I strongly recommend to get out of ASP and use ASP.NET. you have to invest some time initially but later you will get immense benefits and a highly scalable application.


6 comments:

  1. Thank you very much for such knowledgeable and sincere help, this can come only from an expert.
    Your sincerity is greatly appreciated.

    ReplyDelete
  2. Hi, I am a newbie in ASP and / ASP.net. I want to know, is it possible to convert an ASP project to ASP.net using Visual Studios 2008 instead of 2003? I only have 2008 currently and I am doing research on how to do it - of course without having to write the code completely over again, and seem to not have seen any light as the articles that I found is using VS 2003. I tried exploring my VS 2008, but I did not see any convert options.
    Thank you very much.

    ReplyDelete
  3. Hi Lim, thanks for visiting my site.

    You can run same migration assistant from command line as well
    http://www.asp.net/downloads/archived-v11/migration-assistants/asp-to-aspnet/overview

    You may also look at http://www.artinsoft.com/so_asp.aspx
    but mindful of artinsoft license cost.

    ReplyDelete
  4. Hi Abhishek,

    Thanks for your prompt reply..
    I have tried the first one, but to no avail. Perhaps I got the code wrongly.

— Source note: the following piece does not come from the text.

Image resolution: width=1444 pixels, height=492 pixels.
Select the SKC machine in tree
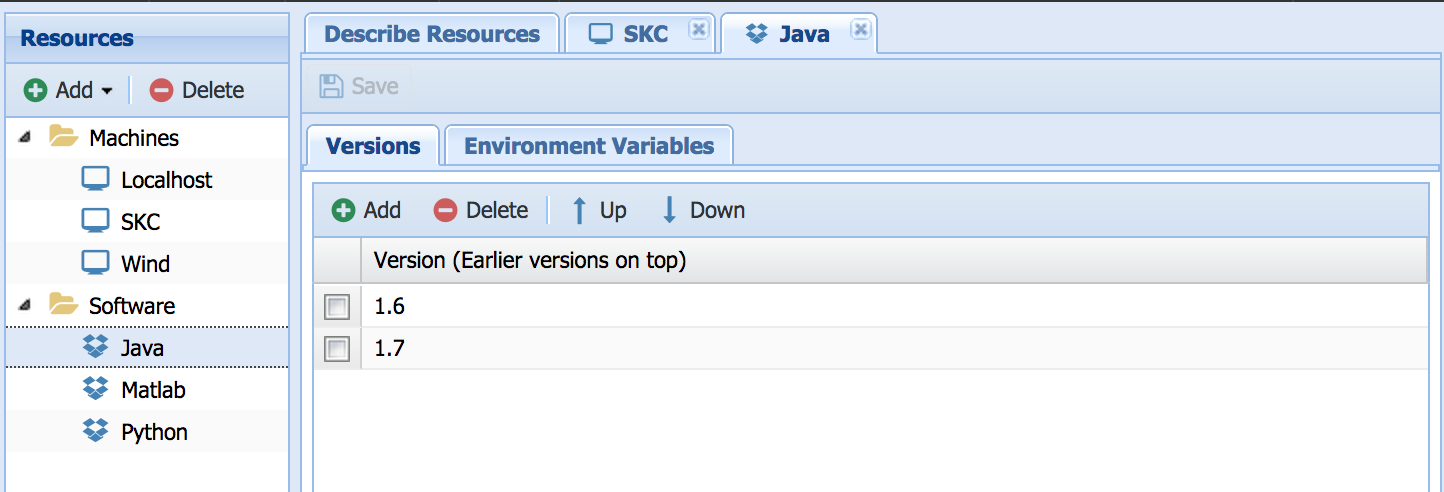140,222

    I tried the command that were 'instructed', changed the , tried to put ' " " ' in between the path where there's a space, but still wrong. Could you be kind so as to help me out? Perhaps I was missing a step?

    And, the code below is what we have to write in the command right?

    I really appreciate your help. :)

    Have a good day.

    ASPUpgrade[.exe] [/Out ] [/NoLog | /LogFile ] [/Verbose] [ /ProjectName ] [/ForceOverwrite]

    ReplyDelete
  5. Great tips for asp to asp.net migration.